Francis D. Phillips II, District Attorney, Goshen (Robert H. Middlemiss of counsel), for respondent. Gerstenzang, O'Hern, Hickey, Sills & Gerstenzang, Albany (Eric H. Sills of counsel), for appellant.
PRESENT: NICOLAI, P.J., IANNACCI and TOLBERT, JJ.
Appeal from judgments of the City Court of Port Jervis, Orange County (Matthew D. Witherow, J.), rendered October 26, 2011. The judgments convicted defendant, upon jury verdicts, of aggravated driving while intoxicated per se and driving while intoxicated, respectively.
ORDERED that the judgments of conviction are reversed, on the law, and the matters are remitted to the City Court for a new trial.
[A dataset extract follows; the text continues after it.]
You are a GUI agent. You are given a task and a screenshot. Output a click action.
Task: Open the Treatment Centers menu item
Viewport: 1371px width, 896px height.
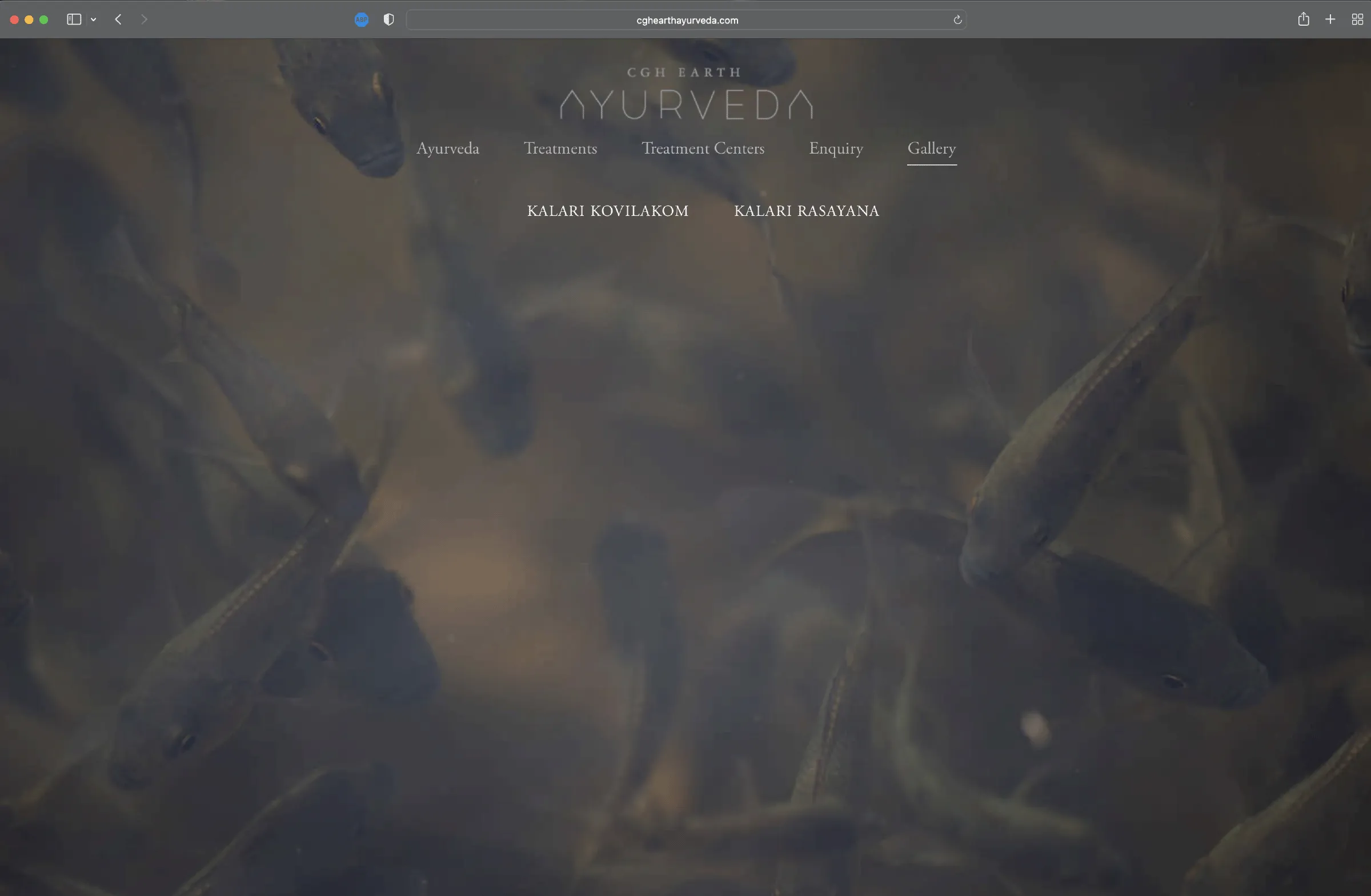pos(703,148)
In April 2010, a police officer observed a vehicle parked, askew, in a parking lot, with its lights on and its engine running. After the officer approached the vehicle, he observed that defendant was asleep in the driver's seat. Following a jury trial, defendant was convicted of aggravated driving while intoxicated per se (Vehicle and Traffic Law § 1192[2–a][a] ) and driving while intoxicated (Vehicle and Traffic Law § 1192[3] ). On appeal, defendant contends that he did not receive the effective assistance of counsel because his trial attorney made multiple errors, each of which deprived him of the effective assistance of counsel. In addition, defendant contends that his trial attorney made numerous other errors throughout the trial, which, cumulatively, deprived him of a fair trial.
A defendant in a criminal case has a constitutional right to receive the effective assistance of counsel ( see People v. Miller, 87 A.D.3d 1075, 929 N.Y.S.2d 328 [2011];US Const., Amend. VI; NY Const., art. I, § 6). To be entitled to relief under the New York State Constitution, a defendant must establish that his counsel did not provide him with meaningful representation ( see People v. Benevento, 91 N.Y.2d 708, 713, 674 N.Y.S.2d 629, 697 N.E.2d 584 [1998];People v. Baldi, 54 N.Y.2d 137, 147, 444 N.Y.S.2d 893, 429 N.E.2d 400 [1981];see also People v. Caban, 5 N.Y.3d 143, 152, 800 N.Y.S.2d 70, 833 N.E.2d 213 [2005] ). “Stated another way, a court must examine whether counsel's acts or omissions prejudice[d] the defense or defendant's right to a fair trial” ( Benevento, 91 N.Y.2d at 714, 674 N.Y.S.2d 629, 697 N.E.2d 584 [internal quotation marks and citation omitted] ). The “claim of ineffectiveness is ultimately concerned with the fairness of the process as a whole rather than its particular impact on the outcome of the case” ( id.). “However, what constitutes effective assistance is not and cannot be fixed with precision, but varies according to the particulars of each case” ( People v. Rivera, 71 N.Y.2d 705, 708, 530 N.Y.S.2d 52, 525 N.E.2d 698 [1988] ). To establish a claim of ineffective assistance of counsel, a defendant must “demonstrate the absence of [any] strategic or other legitimate explanations for counsel's failure[s]” ( Rivera, 71 N.Y.2d at 709, 530 N.Y.S.2d 52, 525 N.E.2d 698).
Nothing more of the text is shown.